Discussion in 'Strings [BG]' started by Scott9221, Oct 1, 2008.

  1. Scott9221


    Oct 1, 2008
    Im going to be buying new strings for my bass (which is a Squire P Bass by Fender). My question was if heavier gauge strings sound ok in standard tuning. Im asking this because i like to play metal music in my free time, but im also in a band that plays in standard tuning (we play rock and reggae music). Ive been looking around for any info on this but could not find. So if anyone has any advice or info, please post. Thanks.
  2. BassMan250


    Jan 26, 2007
    Denver, CO
    Heavy strings sound great in standard tuning, tons of low end and a really strong fundamental (of course this depends on the brand as well). I used to have heavy-gauge Fender flats on my P and they sounded great, as well as allowing me to have a heavy attack without a lot of string noise. As far as rounds go I don't have much experience with heavy gauge, but for rock and metal I'd recommend you try DR Lo-Riders or Rotos.
  3. magickbass

    magickbass Guest

    May 24, 2008
    I also prefer heavy gauge strings. DR High Beam .50-.110 and LaBella James Jamerson signature series to be exact. I tune in standard and down to C#, with flatwound and roundwound respectively, and love the tone I get with both.
  4. spaz21387


    Feb 25, 2008
    Portland oregon
    I used to only use ernie ball powers the e string was a 110. I only used standard tuning and it sounded great with my jazz. Now I prefer ernie ball hybrids the e is a 105. In standard tuning with the heavy guage string I found bends to be really hard. I switched to 105s and wont play anything else.
  5. personally
    ernie ball!
    i've been using nothing but ernie ball after many unsuccessful attempts to use many other strings. the ernies just seem to last forever and retain a certain tone during the entire life of the string.
    no i'm not being paid for this.

    my old 'stage guitars' fender clone i used to use REALLY heavy strings, i think the orange pack slinkys, and those were all fine and good and such but it does tend to tire one out. nowadays on my g&l i've found i prefer playing the lightest gauge strings, the pink package. it seriously lets my left hand keep going for a lot longer and honestly it's all around easier to play. i used to play heavy heavy strings thinking it'd benefit me, make it easier to pick because the strings move less, i don't know.
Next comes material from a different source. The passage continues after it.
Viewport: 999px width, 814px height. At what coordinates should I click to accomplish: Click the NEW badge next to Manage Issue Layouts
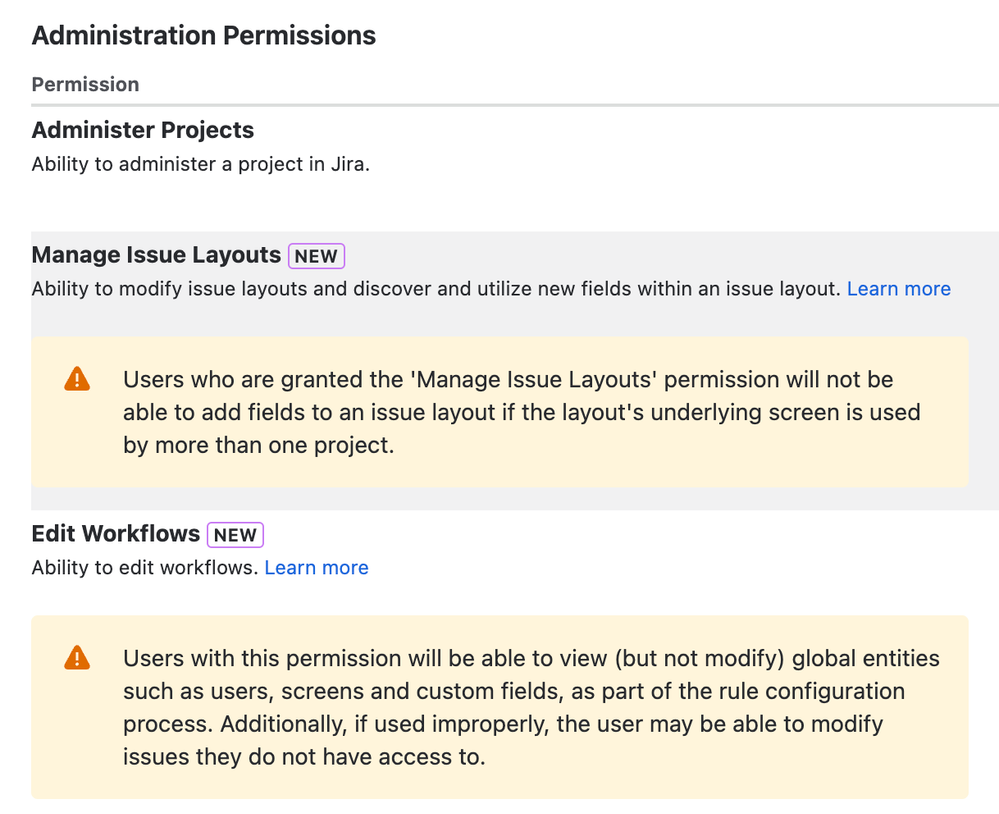pyautogui.click(x=316, y=256)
    i play pretty heavy on the light gauge strings. a lot of slapping and popping, a lot of picking, chords, and punky/metal riffs. they last a long time and begin with a really bright sparkle that dissipates into a general tone that retains the rest of the time and i've had strings on for months upon months at a time. i replace 'em when they finally break. (i'm poor!)

    you don't need heavy strings to play heavy!
  6. ihassiphilus


    Sep 30, 2008
    You don't need to go more than mediums unless you're downtuning.
  7. Jayhawk


    Sep 6, 2006
    Kansas City
    I too would recommend Ernie Ball for the heavier guage, but I like to mix my strings sets up a bit.

    I put the B from the standard pack of Ernie Ball Slinkys on my 5er (35" scale Schecter), and then the Ernie Ball Power Slinkys E-A-D-G so my gauges from B to G are 130-110-90-75-55 ... I didn't like the feel of the jump from 130 (B) to 100 (E) in the standard EB 5er set. I use the E-A-D-G from the standard 5er set on my P because I play it with a pick quite a bit and like the lighter guage strings (100-80-65-45).

    Sometimes I think I have too much time on my hands .... :p
  8. stflbn


    May 10, 2007
    I had Power SLinkies on a Stingray 5 for quite a while until I finally got my string attack under control. Meatier sound, less clank. For me at least.

    Now I no longer have the Stingray, only play light strings, and action on all my basses is brutally low without any clickityclankityclonk.
  9. thetawaves


    Dec 29, 2006
    I used some ernie heavies on my bass for a while - sounded sweet as a nut in standard tuning...and could hold their own in a BEAD tuning :) you will probably have to mess around with your action a wee bit to get over fret buzz. Also, do be mindful of the effect it may have on your neck. Crazy tension changes and all!